Conway Scenic Railroad (Canadian National) No. 7470 is a preserved class "O-18-a" 0-6-0 "Switcher" type steam locomotive at the Conway Scenic Railroad in North Conway, New Hampshire.

History

Revenue service 
The locomotive was built by the Grand Trunk Railway at Pointe-Saint-Charles, Montreal, Quebec, in June 1921. The Grand Trunk classified the switcher as F9 Class and numbered it as No. 1795. When the Canadian National Railway absorbed the Grand Trunk in 1923, they reclassified it as an O-18-a and renumbered it as No. 7470.

Preservation 
After its retirement in 1960, the engine was spared scrapping by being sold to Canada Dominion Sugar, where it spent some additional years as a switcher and was renumbered as No. 303. In May 1963, it was purchased by the Ontario government for a transportation museum that never came to fruition. In 1965, it was sold to a man named Charles Weber, who had the engine placed in storage in Wallaceburg, Ontario, for several years untouched. It was later purchased by a rail collector named Fred Stock, with the engine put in storage at the Canadian National rail yard in Sarnia. In April 1968, Stock sold the engine to Dwight Smith.

Excursion service 
Smith was working on founding the Conway Scenic Railroad, which opened in 1974. After purchasing the engine, it was moved to Rigby Yard in South Portland, Maine, in October 1968. After sitting in Portland for three years, it was moved to North Conway, New Hampshire, in 1971, were it went through a three-year restoration. Subsequently, the locomotive returned to active service on August 3, 1974, and was renumbered as Conway Scenic No. 47, making its excursion return run on August 4, 1974. It was the new railroad's only locomotive in its earliest years. The engine was renumbered back to No. 7470 and the Canadian National paint scheme were restored in 1989, according to Railfan & Railroad magazine.

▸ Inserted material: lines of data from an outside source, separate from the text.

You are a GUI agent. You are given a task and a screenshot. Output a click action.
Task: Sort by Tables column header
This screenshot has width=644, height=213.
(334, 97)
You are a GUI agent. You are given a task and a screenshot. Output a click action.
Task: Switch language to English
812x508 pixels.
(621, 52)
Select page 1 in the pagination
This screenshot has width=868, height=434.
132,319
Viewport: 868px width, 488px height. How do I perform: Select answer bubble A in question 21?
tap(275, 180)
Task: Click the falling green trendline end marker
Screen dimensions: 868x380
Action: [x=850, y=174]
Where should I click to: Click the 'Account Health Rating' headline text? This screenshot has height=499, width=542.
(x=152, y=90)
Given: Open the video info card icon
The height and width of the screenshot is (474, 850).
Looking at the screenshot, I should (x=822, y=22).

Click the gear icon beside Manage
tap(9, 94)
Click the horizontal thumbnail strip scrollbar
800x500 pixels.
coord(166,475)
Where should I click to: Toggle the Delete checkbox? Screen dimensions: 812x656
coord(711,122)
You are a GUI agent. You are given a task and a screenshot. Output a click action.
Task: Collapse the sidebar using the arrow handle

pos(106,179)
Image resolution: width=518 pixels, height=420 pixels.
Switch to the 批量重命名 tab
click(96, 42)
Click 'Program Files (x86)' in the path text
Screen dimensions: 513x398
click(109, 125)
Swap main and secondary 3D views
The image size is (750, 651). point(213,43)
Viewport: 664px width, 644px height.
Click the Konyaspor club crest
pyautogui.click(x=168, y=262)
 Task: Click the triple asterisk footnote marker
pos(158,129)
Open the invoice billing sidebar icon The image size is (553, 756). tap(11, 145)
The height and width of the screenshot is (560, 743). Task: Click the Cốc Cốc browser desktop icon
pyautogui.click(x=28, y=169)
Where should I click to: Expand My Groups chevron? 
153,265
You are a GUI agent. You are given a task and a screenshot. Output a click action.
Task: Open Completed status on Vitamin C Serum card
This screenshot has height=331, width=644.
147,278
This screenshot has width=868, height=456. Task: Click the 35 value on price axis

Today, the engine mainly operates in the mid-September and October seasons, for Railfans' Weekend, and for Steam in the Snow in January, where it is hosted by the Mass Bay Railroad Enthusiasts. It used to run during summer months as well, but ended in 2007, excluding special excursions. No. 7470 has also pulled the Notch Train on rare occasions for special events, once each in 2007 and 2011, and twice in 2019.

In July 2014, it was announced that the locomotive was going to be coming out of service due to a major federally mandated inspection and overhaul. The engine ran its last train on January 3, 2015, and its overhaul work began the following day. It returned to active service on June 1, 2019, and made its first test runs under its own power for the first time in four years. The locomotive made its excursion return on June 29, 2019.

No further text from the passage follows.